Recently I was reading an article about Dadbot—the chatbot created by James Vlahos that aimed to emulate his father. The idea for the project came about when his father was diagnosed with stage IV lung cancer, which compelled James to create a bot that could recount his father’s life story in his father’s distinctive manner and with a sense of his personality. James started with a series of manuscripts generated from hours of interviews and worked from there.
I found this story and process touching. It tugged at my heart as I thought of all the conversations I had with my own father that I wish I had recordings of—all the bits of stories and the personality that my kids will never get to know. A lot of our conversations were mostly lopsided and involved a lot of me talking and finally some very short, sage advice from him. What if the stories, personality, and advice could be captured in this medium?
As I learned more about James’ process of creating the bot, I started thinking about one our favorite movies: Night at the Museum, where statues come to life every night and antics ensue. For me, the idea of statues like Teddy Roosevelt (portrayed by Robin Williams in the movie) that are wise and full of encouragement captures something that could never be expressed by reading a short blurb, or hearing about him in history class. Williams’ portrayal of Roosevelt he gave him a personality, a voice, a demeanor, and so much more.
I then thought to myself: What if something like this could be done today? What if I could get a small taste of who someone was without it being a complicated animatronic creation, because there is just something about a conversation that is much more engaging, at least for me, than just listening about the person or to a recording?
What if I could go talk to a facsimile of Albert Einstein, Teddy Roosevelt, Mother Teresa, or a plethora of other great minds without the burden of a fake phone call or a continuous pre-recorded speech?
What if, like the basis of the first attempt at Artificial Intelligence (AI), a chabot was created based on what we know of the person without the cumbersome keyboard interface or the overly complicated visuals that most Augmented Reality (AR) technology requires?
What if I just go and have a conversation with an inanimate object that could talk back, not in the far distant future, but today, with real world current technology?
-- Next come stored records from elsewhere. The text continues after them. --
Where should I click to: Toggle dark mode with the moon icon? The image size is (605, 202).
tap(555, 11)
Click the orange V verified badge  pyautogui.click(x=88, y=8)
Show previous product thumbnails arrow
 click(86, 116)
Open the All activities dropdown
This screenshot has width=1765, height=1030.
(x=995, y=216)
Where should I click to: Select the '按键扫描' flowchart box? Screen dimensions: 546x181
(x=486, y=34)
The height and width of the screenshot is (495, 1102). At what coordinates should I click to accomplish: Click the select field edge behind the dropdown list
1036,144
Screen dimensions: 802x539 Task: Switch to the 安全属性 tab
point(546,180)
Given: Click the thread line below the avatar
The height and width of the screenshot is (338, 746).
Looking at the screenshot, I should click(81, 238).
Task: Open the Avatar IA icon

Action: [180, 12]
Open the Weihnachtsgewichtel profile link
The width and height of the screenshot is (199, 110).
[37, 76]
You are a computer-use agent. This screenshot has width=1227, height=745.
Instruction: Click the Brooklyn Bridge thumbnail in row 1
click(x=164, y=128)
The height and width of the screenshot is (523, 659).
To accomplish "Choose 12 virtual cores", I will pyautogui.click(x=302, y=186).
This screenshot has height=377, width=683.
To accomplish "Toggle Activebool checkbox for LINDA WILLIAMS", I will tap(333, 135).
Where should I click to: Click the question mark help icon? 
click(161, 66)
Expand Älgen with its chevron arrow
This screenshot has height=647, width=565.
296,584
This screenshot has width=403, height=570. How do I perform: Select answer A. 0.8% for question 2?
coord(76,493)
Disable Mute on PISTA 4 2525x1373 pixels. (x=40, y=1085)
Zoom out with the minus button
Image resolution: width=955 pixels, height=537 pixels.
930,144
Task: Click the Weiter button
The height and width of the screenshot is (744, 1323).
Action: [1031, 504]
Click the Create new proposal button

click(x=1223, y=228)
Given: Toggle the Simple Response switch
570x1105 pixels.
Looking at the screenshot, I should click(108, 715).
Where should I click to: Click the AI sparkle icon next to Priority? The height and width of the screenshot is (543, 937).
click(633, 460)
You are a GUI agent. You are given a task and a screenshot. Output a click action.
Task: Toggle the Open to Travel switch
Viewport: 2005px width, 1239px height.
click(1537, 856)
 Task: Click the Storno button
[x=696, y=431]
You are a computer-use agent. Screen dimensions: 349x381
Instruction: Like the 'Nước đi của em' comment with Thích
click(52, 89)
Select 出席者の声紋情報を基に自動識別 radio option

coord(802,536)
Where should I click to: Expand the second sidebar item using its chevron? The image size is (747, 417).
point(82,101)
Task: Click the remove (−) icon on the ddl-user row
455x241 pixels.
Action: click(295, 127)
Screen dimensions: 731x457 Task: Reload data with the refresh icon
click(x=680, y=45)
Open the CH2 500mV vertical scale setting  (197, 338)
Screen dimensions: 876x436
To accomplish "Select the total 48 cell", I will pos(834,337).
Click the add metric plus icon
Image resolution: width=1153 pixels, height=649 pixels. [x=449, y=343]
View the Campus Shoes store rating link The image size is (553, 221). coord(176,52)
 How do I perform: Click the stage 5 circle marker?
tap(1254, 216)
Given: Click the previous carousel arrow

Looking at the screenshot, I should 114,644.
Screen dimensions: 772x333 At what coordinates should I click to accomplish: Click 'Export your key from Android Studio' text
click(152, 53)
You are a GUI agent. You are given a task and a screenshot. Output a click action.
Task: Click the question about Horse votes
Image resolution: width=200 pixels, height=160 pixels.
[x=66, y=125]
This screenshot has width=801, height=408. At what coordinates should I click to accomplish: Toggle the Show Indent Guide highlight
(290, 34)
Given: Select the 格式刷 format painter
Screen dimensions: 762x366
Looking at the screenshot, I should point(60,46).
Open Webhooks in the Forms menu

Given that AR displays, in real time, the natural world overlaid with computer generated sensory input, the idea of truly bringing statues to life is possible. For instance, one semiconductor company that could untie the tongues is Microchip Technology. They provide microcontroller, mixed-signal, analog and Flash-IP solutions that together could create this form of augmented reality. One specific component that I found interesting is Microchip’s Voice Recognition family, which offers speech recognition of 100 common words in under 500ms.
The speed and ability to operate in an offline environment and to output the recognized word to the branching program are the keys that would make my idea possible. Making this very basic version of AR is possible and would be an interesting addition to going to the museum—if nothing else to say hello to one of my all-time heroes, Teddy Roosevelt.